The FWC found that “…the termination of Mr. Campbell’s employment was not harsh, unjust, or unreasonable”.

In reaching this decision, the FWC determined:

  • The reasons for termination were valid;
  • Qube's social media policy required employees to be polite and respectful in all communications and not to damage Qube’s reputation;
  • Mr Campbell was notified of all reasons for termination and was given an opportunity to respond; and
  • Mr Campbell had received training in the Social Media policy.

The FWC stated that:

“There are decisions where offensive or potentially offensive Facebook posts constitute a valid reason for termination of employment in the circumstances … and decisions where they do not …

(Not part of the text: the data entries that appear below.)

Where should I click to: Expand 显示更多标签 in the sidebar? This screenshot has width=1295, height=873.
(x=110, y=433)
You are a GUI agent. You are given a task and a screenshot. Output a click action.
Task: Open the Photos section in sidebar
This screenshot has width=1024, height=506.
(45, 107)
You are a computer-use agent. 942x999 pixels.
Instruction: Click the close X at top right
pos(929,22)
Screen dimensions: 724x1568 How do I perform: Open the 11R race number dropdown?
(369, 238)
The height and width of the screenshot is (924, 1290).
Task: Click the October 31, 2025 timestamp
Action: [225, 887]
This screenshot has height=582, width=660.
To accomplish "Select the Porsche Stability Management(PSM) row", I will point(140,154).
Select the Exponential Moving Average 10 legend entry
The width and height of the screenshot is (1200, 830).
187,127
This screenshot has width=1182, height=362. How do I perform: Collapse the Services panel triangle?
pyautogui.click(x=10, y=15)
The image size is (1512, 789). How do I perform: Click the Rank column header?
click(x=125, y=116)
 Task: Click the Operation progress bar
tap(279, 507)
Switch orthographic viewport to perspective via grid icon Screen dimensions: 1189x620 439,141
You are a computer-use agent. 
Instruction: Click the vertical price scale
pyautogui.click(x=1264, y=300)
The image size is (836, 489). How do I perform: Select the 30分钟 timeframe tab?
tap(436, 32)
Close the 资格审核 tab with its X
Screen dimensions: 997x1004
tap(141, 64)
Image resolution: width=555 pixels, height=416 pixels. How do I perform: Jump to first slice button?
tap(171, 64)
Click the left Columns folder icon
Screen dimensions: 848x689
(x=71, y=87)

In this case, the Facebook post was directed at the chairman of Qube, and was shared by a number of employees of Qube…I do not need to determine if it was a valid reason for termination of employment. I would however have come to that conclusion in the circumstances. It is a serious matter for an employee to publicly or semi-publicly call the chairman of the company a ‘pig’, which is a rude and derogatory term carrying with it some contempt and hostility”.

Take home lessons

What social media conduct is worthy of dismissal remains unsettled and will depend on the facts and circumstances of each case. Therefore, employers should:

  • Have in place a written Social Media Policy clearly setting out the employer’s expectations with respect to the use of Social Media by their employees;
  • train their employees on the Social Media Policy;
  • consistently enforce the social media policy;
  • always give employees an adequate opportunity to respond to any allegation of wrongdoing; and
  • seek legal advice to determine whether a social media post will amount to “serious misconduct” worthy of summary dismissal.